La semaine dernière, l’agence de presse japonaise Kyodo relayait une info assez inquiétante: la pression du magma sous le mont Fuji serait seize fois plus élevée que ce qui est nécessaire pour provoquer habituellement une éruption...
SYMPTÔMES. Pour le moment, le mont Fuji tient bon. Certes, la pression dans la chambre magmatique du volcan est évaluée à 1,6 mégapascal par les scientifiques japonais de l’Institut national de recherche des sciences de la Terre et de préventions des catastrophes. Mais d’après Steve Tait, responsable des observatoires volcanologiques et sismiques de Paris (Institut de Physique du Globe de Paris), ce chiffre n’a rien d’alarmant, même s'il est, en théorie, suffisant pour provoquer une éruption volcanique. De fait, la plus haute montagne japonaise n’a pas encore explosé.
DIAGNOSTIC. L’augmentation de la pression dans la cavité qui contient le magma, sous le volcan, peut s’expliquer de différentes manières. Soit il y a, justement, une augmentation de la quantité de magma. Soit il y a une émission de gaz qui, prenant plus de place, pousse sur les parois de la chambre magmatique. Soit la poussée en pression est provoquée par un mouvement des plaques tectoniques - ce puzzle géant qui forme la croûte terrestre et le plancher océanique.
Cette dernière hypothèse semble la plus vraisemblable. Elle est directement liée au tremblement de terre de mars 2011 qui avait causé un tsunami et l'accident nucléaire de Fukushima.
De plus, début 2012, une activité sismique, relativement faible, a été observée sur le mont Fuji. Sa dernière éruption, qui date de 1707, aurait également eu lieu pour des raisons sismiques, un tremblement de terre s’étant produit 49 jours avant. « Il ne faut cependant pas s’attendre forcément à une éruption imminente », précise Steve Tait.

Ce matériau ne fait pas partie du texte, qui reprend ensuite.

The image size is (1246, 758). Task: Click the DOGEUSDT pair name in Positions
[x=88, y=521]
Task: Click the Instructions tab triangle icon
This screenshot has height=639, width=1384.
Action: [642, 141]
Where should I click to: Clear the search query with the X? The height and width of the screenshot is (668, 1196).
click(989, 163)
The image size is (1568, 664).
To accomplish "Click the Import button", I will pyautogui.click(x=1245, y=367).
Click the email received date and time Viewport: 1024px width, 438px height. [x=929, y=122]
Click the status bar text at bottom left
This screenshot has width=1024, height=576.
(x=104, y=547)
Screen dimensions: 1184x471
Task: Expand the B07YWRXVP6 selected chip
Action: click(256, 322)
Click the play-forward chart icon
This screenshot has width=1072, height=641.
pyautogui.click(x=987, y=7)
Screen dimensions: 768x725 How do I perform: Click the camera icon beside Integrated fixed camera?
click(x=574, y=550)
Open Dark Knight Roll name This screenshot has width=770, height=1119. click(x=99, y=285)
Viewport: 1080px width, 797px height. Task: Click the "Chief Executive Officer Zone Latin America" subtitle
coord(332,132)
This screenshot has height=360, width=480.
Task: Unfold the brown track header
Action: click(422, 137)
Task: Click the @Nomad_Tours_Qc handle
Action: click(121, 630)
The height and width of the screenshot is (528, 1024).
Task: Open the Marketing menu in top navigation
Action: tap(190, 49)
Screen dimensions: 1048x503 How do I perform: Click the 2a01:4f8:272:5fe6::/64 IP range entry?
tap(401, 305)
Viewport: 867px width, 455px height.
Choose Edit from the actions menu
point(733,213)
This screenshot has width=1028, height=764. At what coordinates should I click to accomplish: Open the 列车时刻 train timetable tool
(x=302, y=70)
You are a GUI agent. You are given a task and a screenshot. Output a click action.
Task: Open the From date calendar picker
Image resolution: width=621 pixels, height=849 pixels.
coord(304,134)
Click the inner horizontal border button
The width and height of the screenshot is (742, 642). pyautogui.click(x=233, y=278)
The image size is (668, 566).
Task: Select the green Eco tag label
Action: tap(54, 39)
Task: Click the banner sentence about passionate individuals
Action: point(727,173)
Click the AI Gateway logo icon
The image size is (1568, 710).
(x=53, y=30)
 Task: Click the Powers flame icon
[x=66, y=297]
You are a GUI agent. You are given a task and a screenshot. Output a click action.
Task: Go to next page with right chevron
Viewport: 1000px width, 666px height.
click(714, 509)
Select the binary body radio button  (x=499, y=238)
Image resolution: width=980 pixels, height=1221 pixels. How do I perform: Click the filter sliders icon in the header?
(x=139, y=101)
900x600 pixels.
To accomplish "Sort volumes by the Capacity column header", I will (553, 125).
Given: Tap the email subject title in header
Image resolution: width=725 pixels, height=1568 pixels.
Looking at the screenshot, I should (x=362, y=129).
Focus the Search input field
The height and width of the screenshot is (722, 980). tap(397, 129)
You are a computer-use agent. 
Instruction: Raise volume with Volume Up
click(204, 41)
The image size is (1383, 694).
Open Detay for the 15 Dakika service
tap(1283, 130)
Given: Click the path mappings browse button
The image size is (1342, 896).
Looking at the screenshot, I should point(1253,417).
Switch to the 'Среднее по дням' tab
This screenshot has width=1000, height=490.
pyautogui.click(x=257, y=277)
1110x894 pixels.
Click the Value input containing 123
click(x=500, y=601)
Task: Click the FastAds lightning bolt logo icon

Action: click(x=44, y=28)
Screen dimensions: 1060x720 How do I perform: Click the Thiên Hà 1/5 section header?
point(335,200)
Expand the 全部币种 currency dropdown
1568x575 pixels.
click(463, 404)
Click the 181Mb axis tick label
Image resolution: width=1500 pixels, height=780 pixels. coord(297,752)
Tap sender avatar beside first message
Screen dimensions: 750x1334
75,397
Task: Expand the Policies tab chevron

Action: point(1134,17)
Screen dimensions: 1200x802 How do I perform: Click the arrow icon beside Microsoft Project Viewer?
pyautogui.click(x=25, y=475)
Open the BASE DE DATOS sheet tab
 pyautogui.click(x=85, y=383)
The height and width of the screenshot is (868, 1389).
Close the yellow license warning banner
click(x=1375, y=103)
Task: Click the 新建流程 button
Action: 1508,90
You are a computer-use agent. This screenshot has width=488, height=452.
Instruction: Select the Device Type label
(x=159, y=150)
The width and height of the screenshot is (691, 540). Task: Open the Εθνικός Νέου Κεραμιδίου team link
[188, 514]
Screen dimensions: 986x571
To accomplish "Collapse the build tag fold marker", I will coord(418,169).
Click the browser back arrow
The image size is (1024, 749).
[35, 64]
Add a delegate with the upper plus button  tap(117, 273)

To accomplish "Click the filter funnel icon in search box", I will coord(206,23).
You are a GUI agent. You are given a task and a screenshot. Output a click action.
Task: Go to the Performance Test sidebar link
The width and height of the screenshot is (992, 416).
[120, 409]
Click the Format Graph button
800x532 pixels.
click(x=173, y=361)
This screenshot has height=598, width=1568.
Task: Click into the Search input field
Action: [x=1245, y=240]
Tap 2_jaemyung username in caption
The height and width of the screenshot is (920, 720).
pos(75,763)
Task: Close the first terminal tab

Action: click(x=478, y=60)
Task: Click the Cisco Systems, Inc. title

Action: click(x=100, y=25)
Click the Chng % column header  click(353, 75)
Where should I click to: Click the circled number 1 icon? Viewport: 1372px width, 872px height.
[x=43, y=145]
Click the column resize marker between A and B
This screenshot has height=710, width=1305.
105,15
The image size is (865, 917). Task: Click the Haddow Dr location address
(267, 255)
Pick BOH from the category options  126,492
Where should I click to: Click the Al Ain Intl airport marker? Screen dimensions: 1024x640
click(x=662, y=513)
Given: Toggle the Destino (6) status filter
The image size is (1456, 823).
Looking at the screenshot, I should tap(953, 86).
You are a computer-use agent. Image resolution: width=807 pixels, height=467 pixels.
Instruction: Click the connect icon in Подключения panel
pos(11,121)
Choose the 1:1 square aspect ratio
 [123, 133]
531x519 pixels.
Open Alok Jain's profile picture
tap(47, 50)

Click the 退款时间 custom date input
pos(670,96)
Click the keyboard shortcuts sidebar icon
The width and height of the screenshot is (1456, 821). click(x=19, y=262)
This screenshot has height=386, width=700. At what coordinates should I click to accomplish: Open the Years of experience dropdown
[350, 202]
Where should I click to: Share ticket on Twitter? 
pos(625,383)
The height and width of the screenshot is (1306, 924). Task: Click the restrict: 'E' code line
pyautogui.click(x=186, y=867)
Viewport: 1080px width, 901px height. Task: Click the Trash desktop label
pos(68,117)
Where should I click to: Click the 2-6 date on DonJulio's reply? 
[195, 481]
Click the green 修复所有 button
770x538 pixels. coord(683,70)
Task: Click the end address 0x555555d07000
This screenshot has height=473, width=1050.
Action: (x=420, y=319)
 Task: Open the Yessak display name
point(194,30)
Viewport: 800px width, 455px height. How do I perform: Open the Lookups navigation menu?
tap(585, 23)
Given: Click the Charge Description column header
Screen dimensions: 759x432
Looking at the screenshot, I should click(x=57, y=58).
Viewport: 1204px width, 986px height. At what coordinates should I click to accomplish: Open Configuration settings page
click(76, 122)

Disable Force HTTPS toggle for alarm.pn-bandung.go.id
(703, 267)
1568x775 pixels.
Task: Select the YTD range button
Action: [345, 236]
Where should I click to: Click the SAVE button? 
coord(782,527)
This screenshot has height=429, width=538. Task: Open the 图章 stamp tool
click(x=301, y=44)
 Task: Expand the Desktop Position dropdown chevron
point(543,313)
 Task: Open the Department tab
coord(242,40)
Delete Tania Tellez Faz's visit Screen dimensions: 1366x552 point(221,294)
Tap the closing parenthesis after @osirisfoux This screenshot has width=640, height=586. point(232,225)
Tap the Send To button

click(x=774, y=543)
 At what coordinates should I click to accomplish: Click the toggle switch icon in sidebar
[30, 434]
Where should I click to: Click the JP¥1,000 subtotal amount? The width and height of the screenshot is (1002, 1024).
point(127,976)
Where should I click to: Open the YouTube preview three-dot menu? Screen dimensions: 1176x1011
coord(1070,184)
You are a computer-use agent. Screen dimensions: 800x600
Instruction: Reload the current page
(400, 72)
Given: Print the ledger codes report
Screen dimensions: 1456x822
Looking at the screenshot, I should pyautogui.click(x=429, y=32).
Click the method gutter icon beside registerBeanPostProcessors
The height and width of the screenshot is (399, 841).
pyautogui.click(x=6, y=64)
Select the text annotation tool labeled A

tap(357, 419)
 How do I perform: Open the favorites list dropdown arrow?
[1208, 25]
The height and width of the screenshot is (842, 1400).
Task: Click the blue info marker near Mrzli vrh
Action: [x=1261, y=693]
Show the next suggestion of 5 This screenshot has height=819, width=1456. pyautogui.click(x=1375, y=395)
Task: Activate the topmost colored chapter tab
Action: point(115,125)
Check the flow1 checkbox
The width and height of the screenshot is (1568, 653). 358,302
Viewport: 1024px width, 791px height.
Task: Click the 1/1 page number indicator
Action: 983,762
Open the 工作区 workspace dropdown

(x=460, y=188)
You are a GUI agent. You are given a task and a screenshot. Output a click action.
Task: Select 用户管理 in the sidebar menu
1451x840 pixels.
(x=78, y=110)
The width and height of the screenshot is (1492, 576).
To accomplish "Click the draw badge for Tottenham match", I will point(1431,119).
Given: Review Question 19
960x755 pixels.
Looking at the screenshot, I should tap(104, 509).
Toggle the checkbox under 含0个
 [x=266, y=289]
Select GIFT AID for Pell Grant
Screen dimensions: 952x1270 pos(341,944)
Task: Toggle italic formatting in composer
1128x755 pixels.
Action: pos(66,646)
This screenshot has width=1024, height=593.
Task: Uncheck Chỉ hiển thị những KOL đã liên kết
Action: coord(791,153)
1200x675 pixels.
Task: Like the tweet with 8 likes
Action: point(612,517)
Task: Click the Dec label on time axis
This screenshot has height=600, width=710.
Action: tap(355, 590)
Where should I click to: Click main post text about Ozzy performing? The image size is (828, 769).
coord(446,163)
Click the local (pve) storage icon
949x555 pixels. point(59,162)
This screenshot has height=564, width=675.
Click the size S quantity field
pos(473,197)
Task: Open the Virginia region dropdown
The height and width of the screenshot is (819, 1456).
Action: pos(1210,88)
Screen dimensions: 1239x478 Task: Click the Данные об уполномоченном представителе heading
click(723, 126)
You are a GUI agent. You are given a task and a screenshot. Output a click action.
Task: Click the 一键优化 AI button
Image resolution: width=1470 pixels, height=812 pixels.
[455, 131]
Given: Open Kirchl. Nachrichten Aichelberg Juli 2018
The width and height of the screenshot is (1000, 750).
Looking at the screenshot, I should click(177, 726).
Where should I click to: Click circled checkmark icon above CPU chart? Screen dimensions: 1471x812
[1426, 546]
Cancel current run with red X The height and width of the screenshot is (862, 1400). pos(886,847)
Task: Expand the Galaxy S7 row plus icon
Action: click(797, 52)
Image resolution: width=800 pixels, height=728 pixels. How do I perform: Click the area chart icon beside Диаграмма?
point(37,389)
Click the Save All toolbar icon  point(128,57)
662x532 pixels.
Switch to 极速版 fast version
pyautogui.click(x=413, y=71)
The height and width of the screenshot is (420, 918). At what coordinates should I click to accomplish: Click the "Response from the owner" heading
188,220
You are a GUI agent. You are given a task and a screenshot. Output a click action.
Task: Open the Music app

INCUBATION. Pour qu’il y ait éruption volcanique, il faut que le magma se fraye un chemin à travers la croûte terrestre. Ce phénomène se traduit effectivement par une poussée de pression dans la chambre magmatique, ce qui permet d'expulser le magma vers l’extérieur.
Cependant, cette pression est difficile à évaluer. Elle est basée sur la mesure de micromouvements du sol, enregistrés via quantité de capteurs disséminés sur le terrain. Mais cette activité, chiffrée à la surface, ne fournit qu'une estimation de la poussée réelle dans les entrailles de la terre. Même si "1,6 mégapascal correspond environ au chiffre que l’on connaît par expérience pour une éruption", admet Steve Tait, une pression de 0,1 mégascal peut suffire pour la provoquer. Il est donc très hasardeux de délimiter un seuil à partir duquel on peut affirmer qu’il va y avoir éruption.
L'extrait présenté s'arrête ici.